Aloe abyssicola
- Conservation status: CITES Appendix II

Scientific classification
- Kingdom: Plantae
- Clade: Embryophytes
- Clade: Tracheophytes
- Clade: Spermatophytes
- Clade: Angiosperms
- Clade: Monocots
- Order: Asparagales
- Family: Asphodelaceae
- Subfamily: Asphodeloideae
- Genus: Aloe
- Species: A. abyssicola
- Binomial name: Aloe abyssicola Lavranos & Bilaidi

= Aloe abyssicola =

- Genus: Aloe
- Species: abyssicola
- Authority: Lavranos & Bilaidi
- Conservation status: CITES_A2

Species of succulent plant endemic to Yemen

Aloe abyssicola is a species of succulent plant in the genus Aloe that is endemic to southern Yemen, where it grows dangling upside-down from cliff faces.

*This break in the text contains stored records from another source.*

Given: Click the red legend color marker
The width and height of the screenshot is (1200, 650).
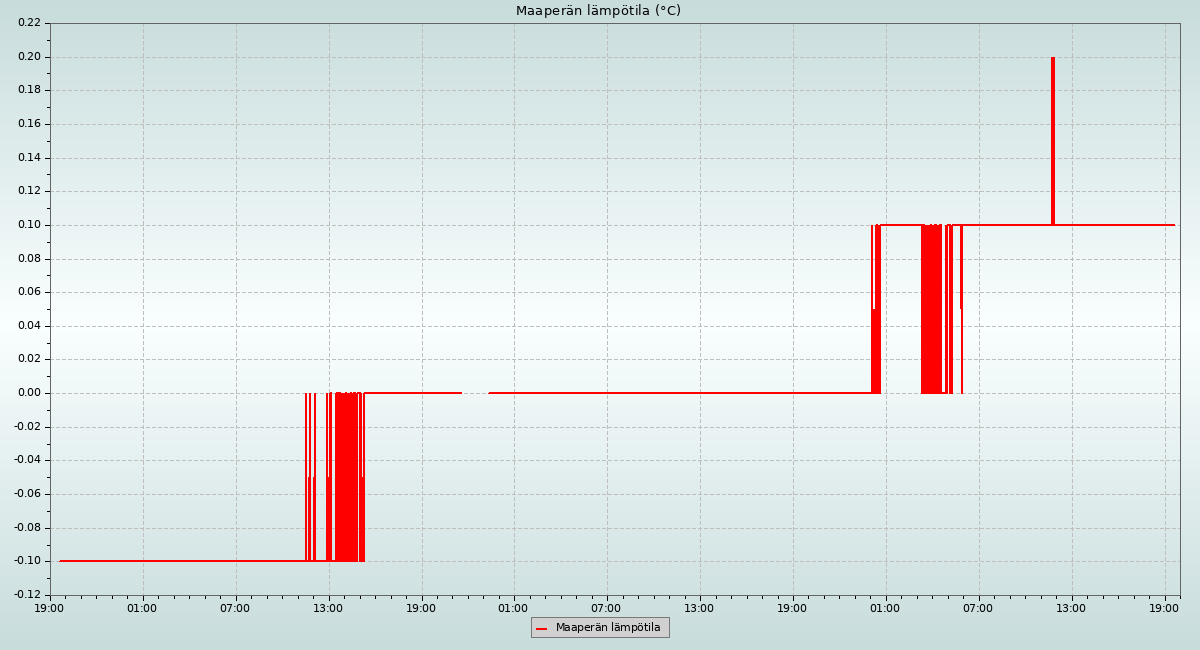Looking at the screenshot, I should [x=541, y=628].
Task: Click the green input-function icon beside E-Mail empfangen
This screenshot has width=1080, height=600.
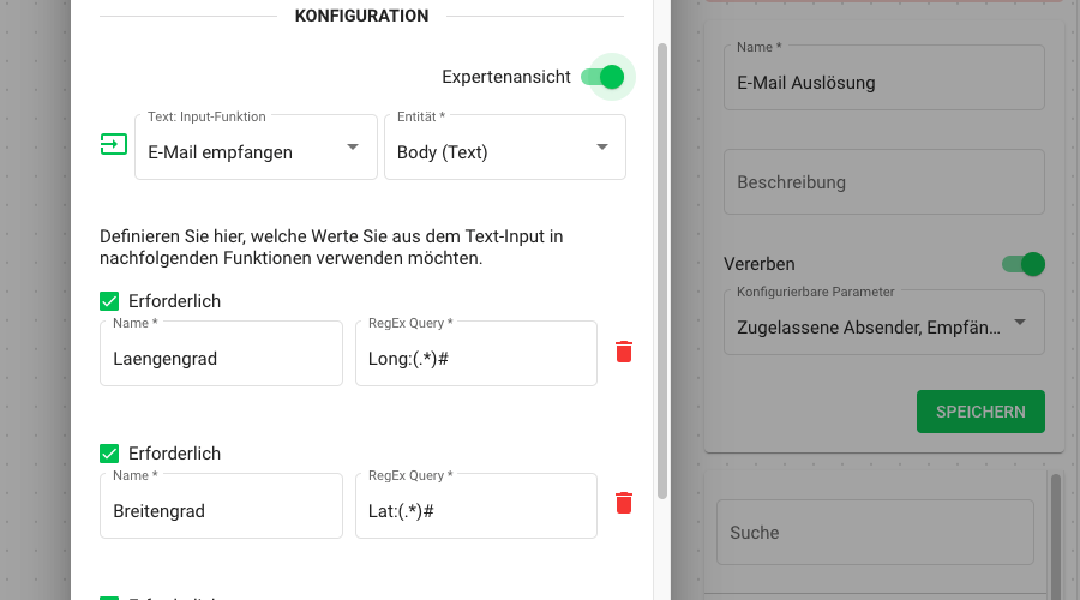Action: tap(114, 144)
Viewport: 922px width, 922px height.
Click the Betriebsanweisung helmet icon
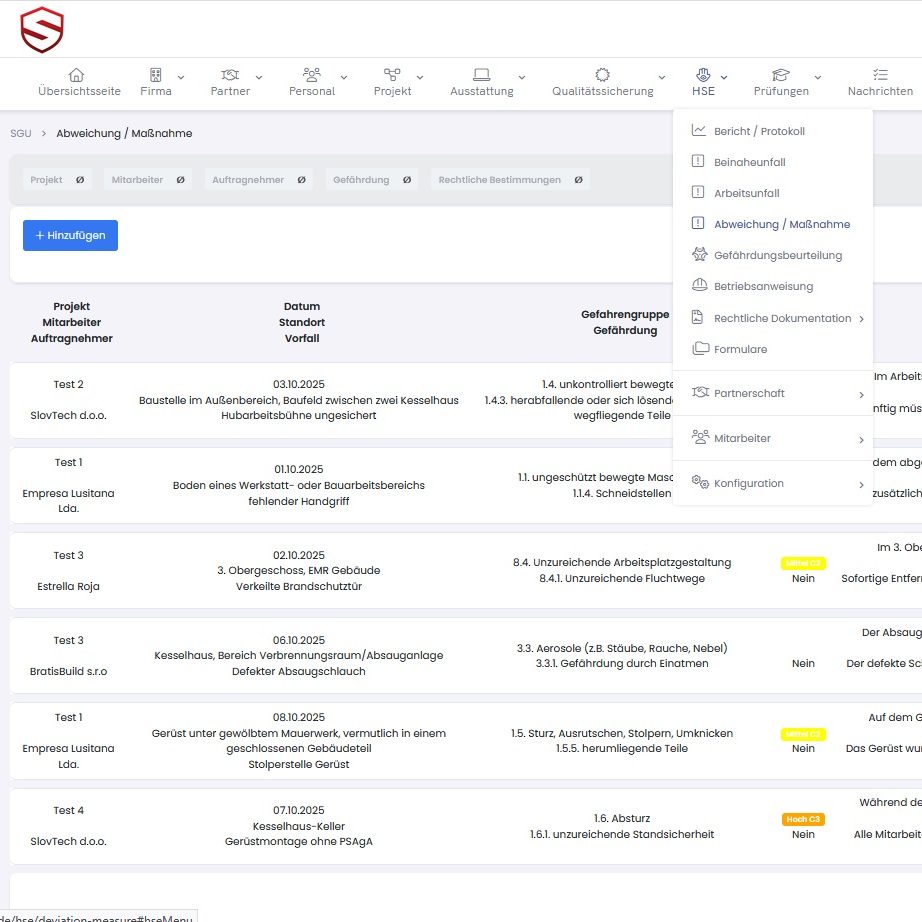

==Taxonomy and etymology==
Aloe abyssicola was described by John Jacob Lavranos and A. S. Bilaidi in a 1971 issue of the Cactus and Succulent Journal. The specific epithet abyssicola is derived from the Latin terms abyssus, meaning "abyss", and -cola, meaning "dwelling", in reference to the inaccessibility of the type locality.

==Distribution and habitat==
Aloe abyssicola is known only from the type locality, on the cliffs of Jabal al Arays in southern Yemen, approximately 900 m above sea level. It grows upside-down, hanging from the vertical cliff faces.

==Description==
Aloe abyssicola is a short-stemmed or stemless Aloe that grows upside-down in its natural habitat. The rosette is composed of up to 50 grey-green leaves, each measuring 50 cm long and 12 cm wide. The leaves are edged with blunt, black marginal teeth spaced approximately 35-40 mm apart. The 60 cm long inflorescence grows downwards and splits into 5 to 6 short, loosely packed racemoid branches that curve upward at the tips. The flowers are yellow-green in colour and measure 25 mm long.

The leaves and inflorescence of A. abyssicola grow upwards in cultivation, though the plants often take on a pendent habit as they age.